One-Dimensional Man: Studies in the Ideology of Advanced Industrial Society
By: Scott Gray
Herbert Marcuse is a well-read intellectual who set out to write a theoretical philosophical volume, about the nature of understanding and thought and society, but with a very specific aim, to justify the overthrow of Western society.
One-Dimensional Man suffers in that it's most radical propositions are laid out as givens and first premises, Which are not analyzed or questioned anywhere in the work. Marcuse starts out with the presumption that certain aims and ideals represent the “true needs and desires” of people, of which those people are themselves ignorant and refuse to admit are their "true” needs and desires – but that he happens to know precisely what those true ends and desires are.
He presents this as self-evident truth – ignoring the distinct possibility that he does *not* know better than people what the actual aims and ends of those people are. He refuses to present any reason to believe that he knows what the true interests of these hapless victims of commercial society better than they know themselves.
Despite the intellectual weakness of the arguments, I found the book interesting. Not in and of itself, but as an historical piece.
Marcuse is the original thinker behind neo-Marxist thought – the modern effort to divorce Communist ideology from the failures of Communism as practiced in the Soviet Union, China, Cuba, East Germany, Laos, North Korea, the Socialist Republic of Vietnam, etcetera, etcetera. Marcuse's book is an effort to answer the question “why would the Communism you envision be different?” His answer is, apparently, that *he* would be a fine philosopher king, because he *truly* knows what people *truly* want.
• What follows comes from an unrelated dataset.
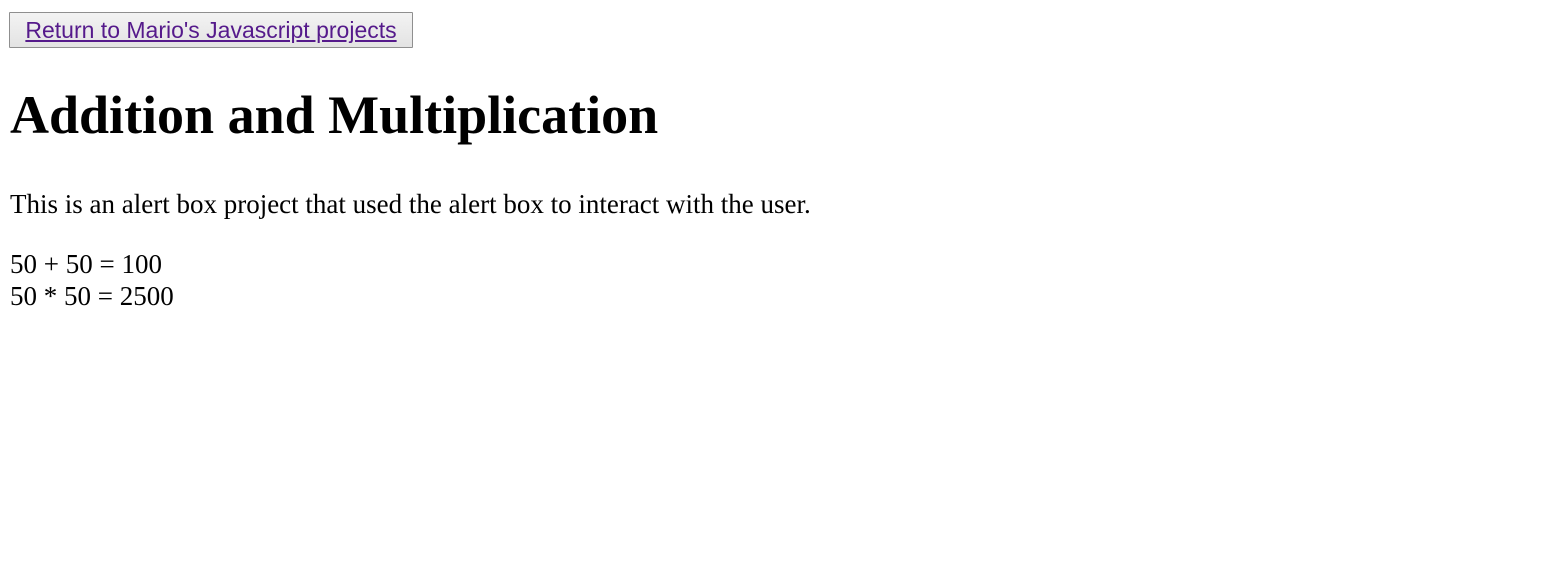 This screenshot has height=587, width=1566. I want to click on multiplication-result: 50 * 50 = 2500, so click(92, 296).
Reading the book, which forms the backbone of post-modern Maxist thought, does help one to understand the sorts and styles of thought which have informed those in the post-Modern movement.
Herbert Marcuse, German born Marxist, who many regard as the father of the New Left and the originator of "Critical Theory," which found it's way into American Law schools. This happened during that critical period of the late 50's to the early 70s, which gave rise to the New Left movement on America's college campuses.